In the field of health psychology, an understanding of how biology, behavior and social context influence an individual’s or group’s health or illness is taken into account. In the last decade, the applicability of health psychology has been advanced and utilized the more, resulting in an increase in doubts cast by critics as to the importance and usefulness of cognitive psychology. Particular models that address memory aspects of visual and verbal information processing with minimal acknowledgment of any sensory modalities have come under heavy criticism. However, research in olfactory memory literature has rapidly expanded since the 1970’s and has risen beyond conventional memory research. Therefore, the literature herein examines principally on the Proustian characteristics of smell and the relationship between olfactory memory and other closely related types of memory. It is key to note that findings from research conducted on olfaction have been consequently used as a base for theories in other fields though caution must be applied so as not to base these general theories on narrowly researched databases. The chief objectives of the study are to investigate the relationship between olfaction and memory and the most remembered olfactory stimuli through a literature review of various articles.
In Baddeley’s 1992 fifteenth Bartlett lecture; he expressed a long-standing commitment expressed by most experienced psychologists in devising theories aimed at encompassing data from diverse sources. He expressed that a theory in health psychology should be economical while giving a plausible account of existing findings that bring into light new discoveries in this field. These discoveries should, in turn, mold the theory through a “gradual, cumulative modification of the theory.” He further suggested that models should be applied over a wide range of situations or fields; that is scope rather than precision. This notwithstanding, research carried on the basis of findings presented from the Ebbinghaus and Bartlett traditions concentrates chiefly on verbal rather than visual cognition. However, there has been little contemporary support in literature such as in Morris & Grunberg, 1994 which attempted to inspect whether theories and models in human memory, in reference to modality, relate to memory phenomena in other sensory modalities such as touch, taste, or smell. Comprehensive reviews carried out on olfactory cognition and its influence by the conventional memory literature such as Richardson & Zucco, 1989 and Schab, 1991 shows an interesting analysis and relation to new research areas.

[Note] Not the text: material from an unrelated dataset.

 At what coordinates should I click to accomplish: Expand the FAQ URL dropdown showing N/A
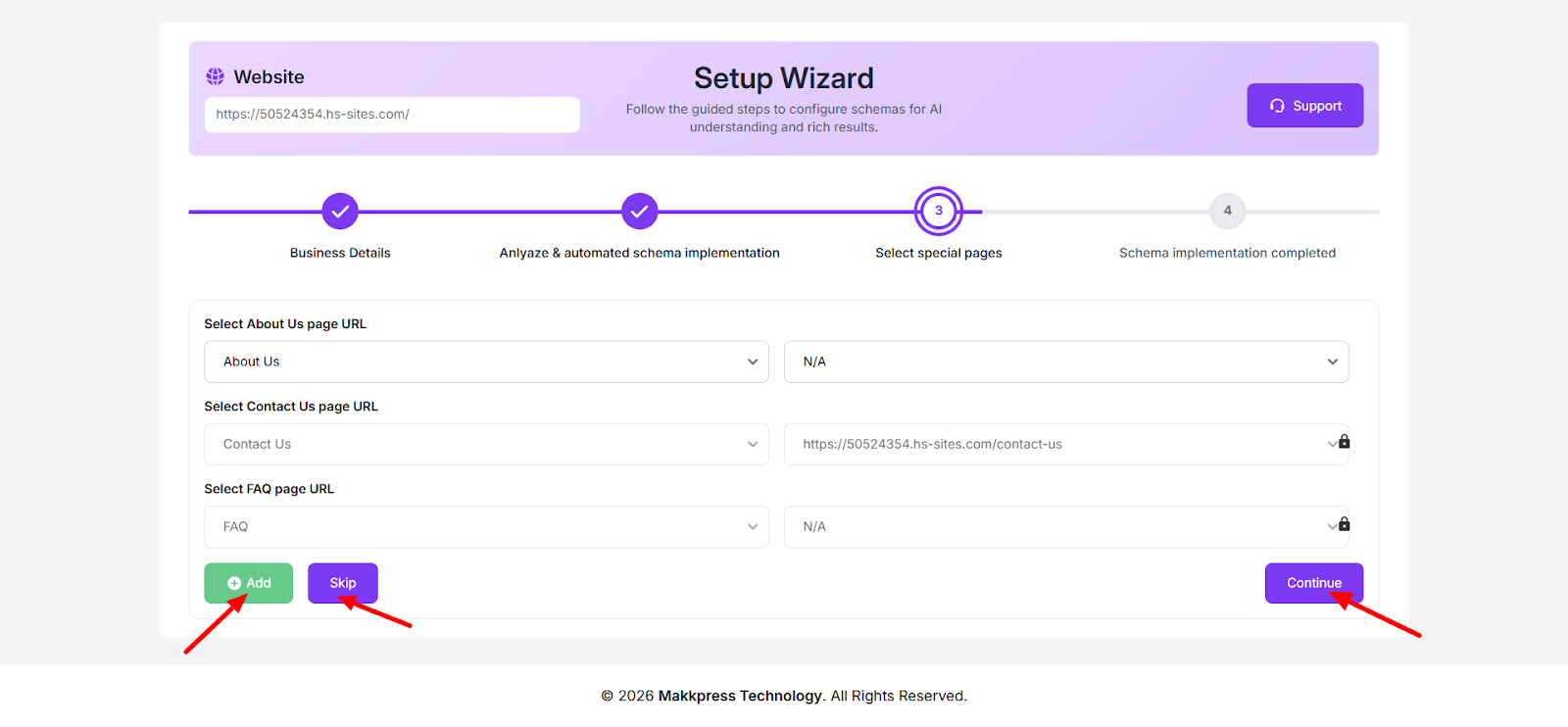click(x=1058, y=526)
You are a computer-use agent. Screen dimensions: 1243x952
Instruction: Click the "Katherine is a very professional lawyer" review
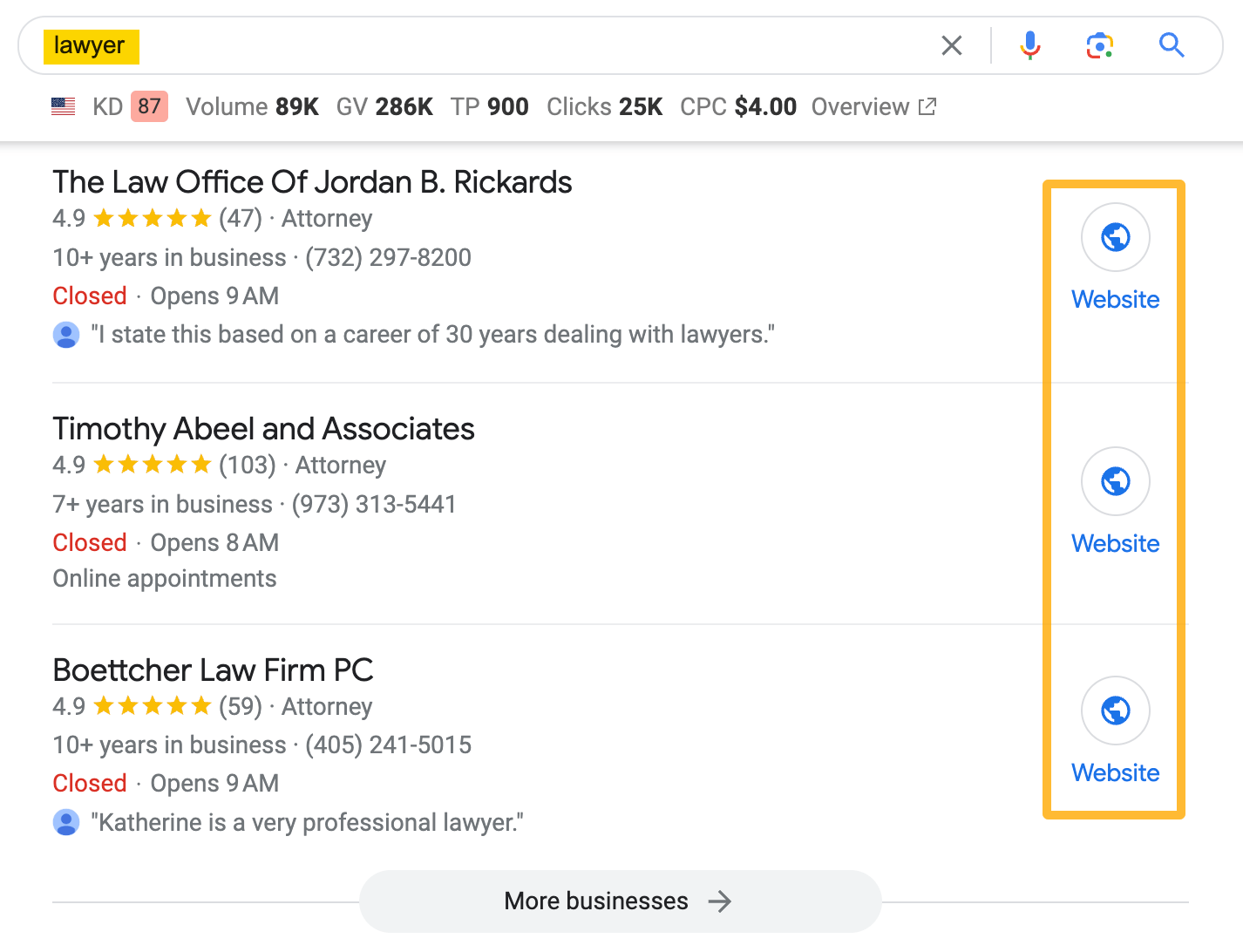point(307,822)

The relationship between olfaction and memory can best be illustrated by a perception of smell and the triggering of a long-forgotten event. A perfume may remind someone of a long forgotten person. Research carried out by Engen in 1987 claimed that odor memory does not trigger the short-term memory which has been contradicted by the 1997 White and Treisman report. Although evidence of olfactory primacy under which stimuli presented at the beginning of a study is best remembered through rehearsal, the report provides a strong base in the evidence presented for recency in olfaction. White and Treisman argued on the basis that olfactory memory is a result of individuals assigning assign verbal meanings to olfactory stimuli. The study further claims that olfactory sense is a crucial sense in animals. This is further supported by the evidence presented on the existence of peripheral olfactory memory in imprinted salmon which was carried out by Nevitt et. al in 1994. The study found out that the “remark honing ability of salmon relies on olfactory cues though its cellular basis is unknown.” The role of peripheral olfactory receptors in odorant memory retention was done through imprinting Coho salmon with phenyl ethyl alcohol. This study verified that there was an increased preference for phenyl ethyl alcohol in salmon adults, therefore proving that some “component of the imprinted olfactory home stream memory appears to be retained peripherally.”

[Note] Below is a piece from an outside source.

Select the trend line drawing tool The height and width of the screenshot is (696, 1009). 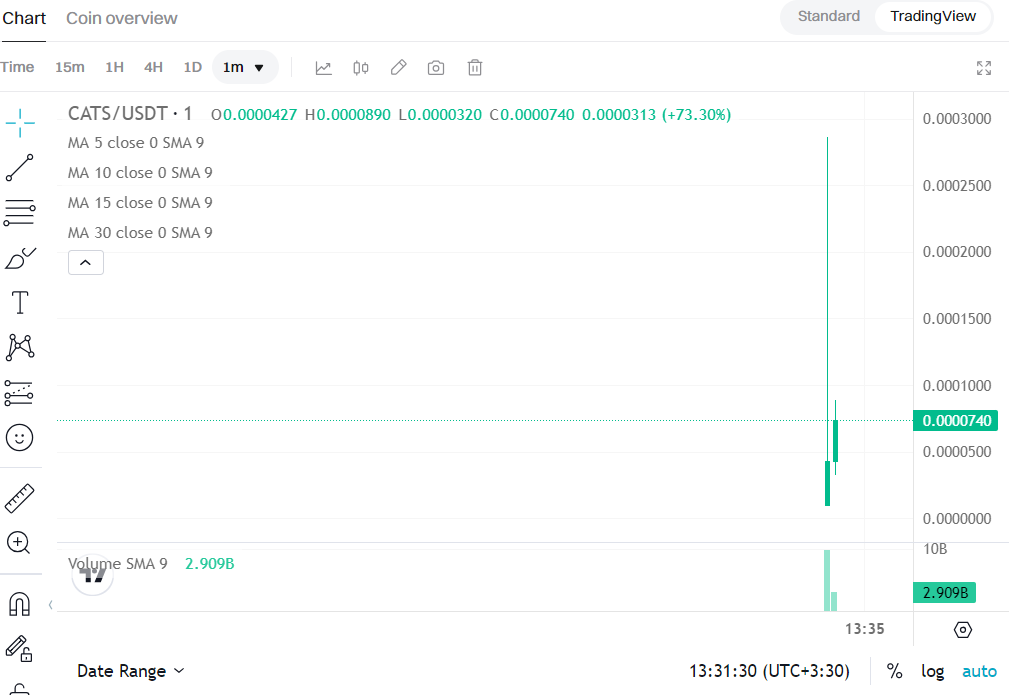[x=20, y=167]
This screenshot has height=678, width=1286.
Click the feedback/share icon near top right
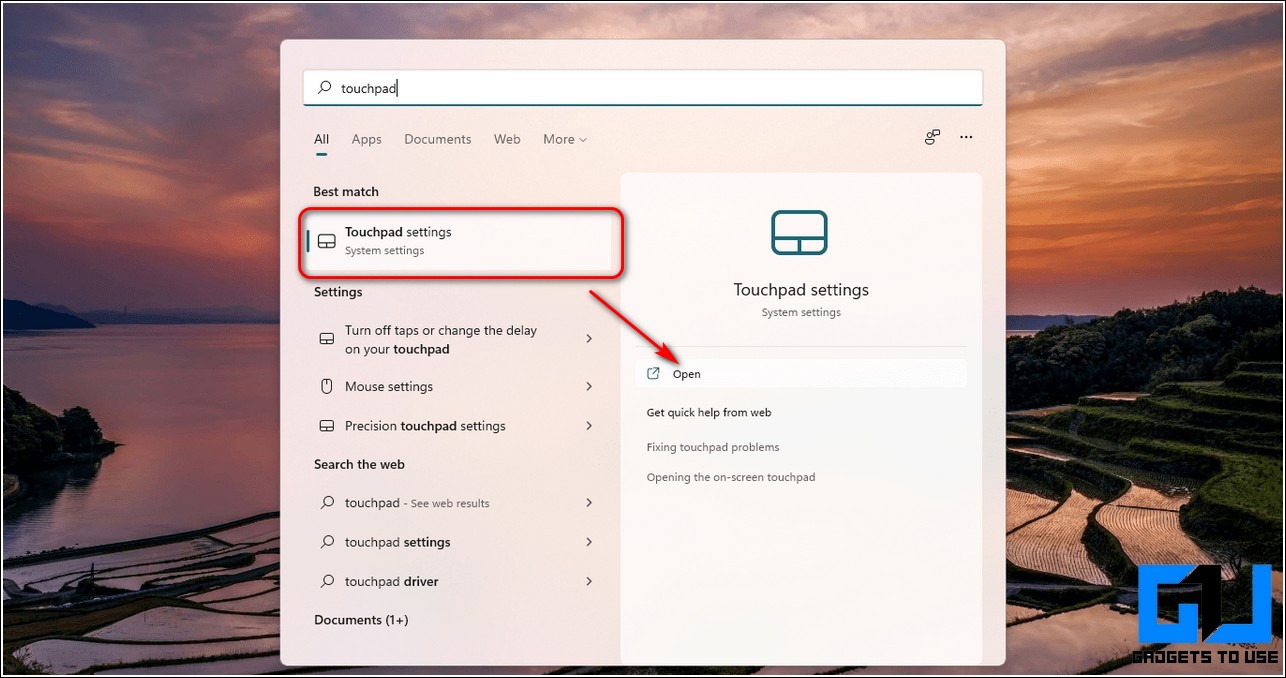tap(932, 138)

The most remembered olfactory stimuli were investigated by Rabin & Cain in 1984. The findings showed that memory was enhanced by familiarity and identifiability. Learning processes have been found to imprint olfaction especially in animals. Frances Darling and Burton Slotnick 1994 research in rats showed that they quickly learned “to avoid licking at a drinking tube containing an odorant and quinine hydrochloride”. Learning was quickly in response to the combination of odor and taste stimuli. Therefore, it was inferred the brain can be equipped with an olfactory memory mechanism. Rats had the capability to locate food through olfactory memory further supports the existence of an olfactory memory.

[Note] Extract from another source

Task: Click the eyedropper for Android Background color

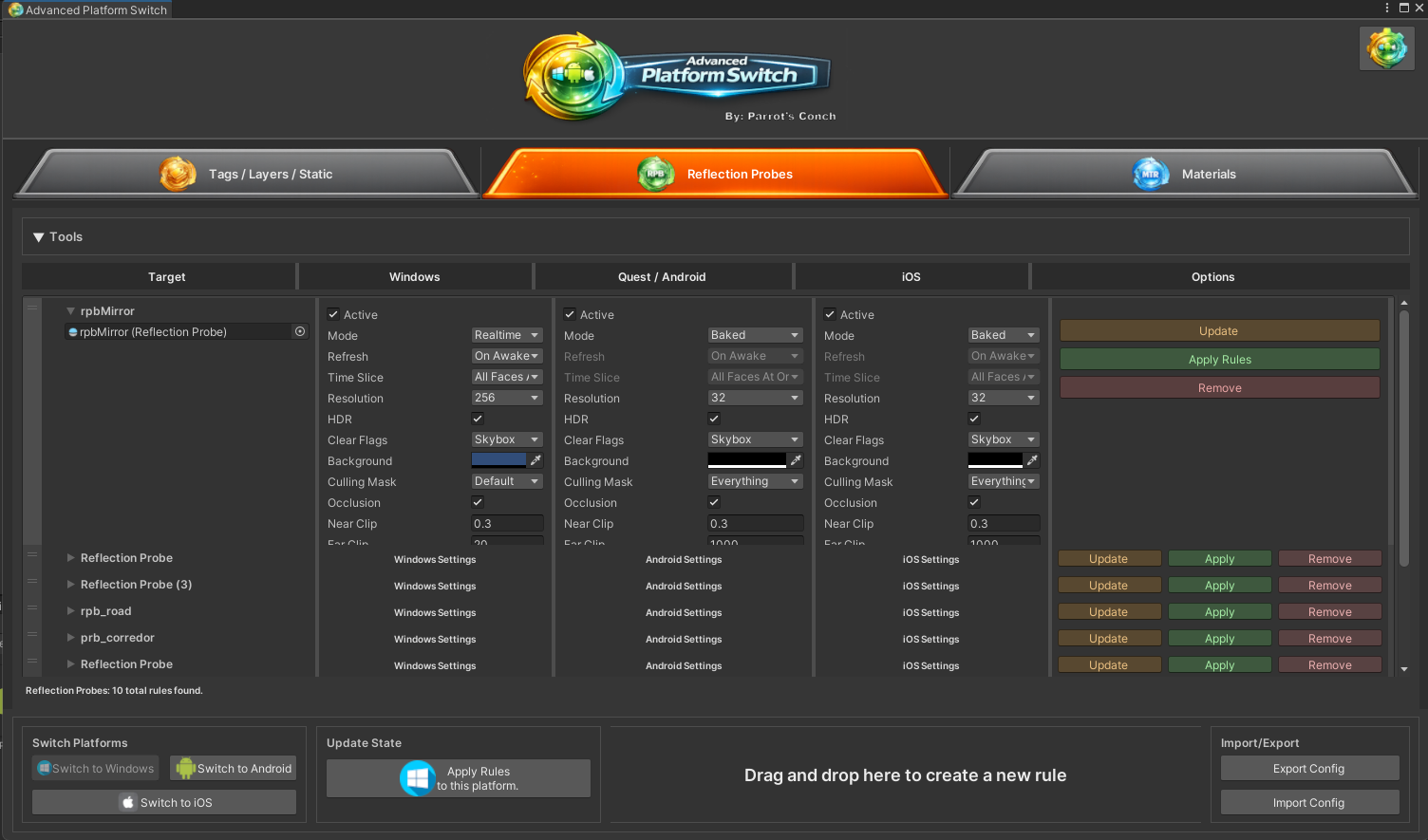Action: click(796, 460)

Baddeley, A. (1992). The Fifteenth Bartlett Lecture. Quarterly Journal of Experimental Psychology, 44, 1-31.
G A Nevitt, A. H. (1994). Evidence for a peripheral olfactory memory in imprinted salmon. Seattle: Department of Zoology, University of Washington.
Morris, P. E. (1994). Theoretical Aspects of Memory. London: Routledge.
Rabin, M. D. (1984). Odor recognition: Familiarity, identifiability, and encoding consistency. J. Exp. Psychol.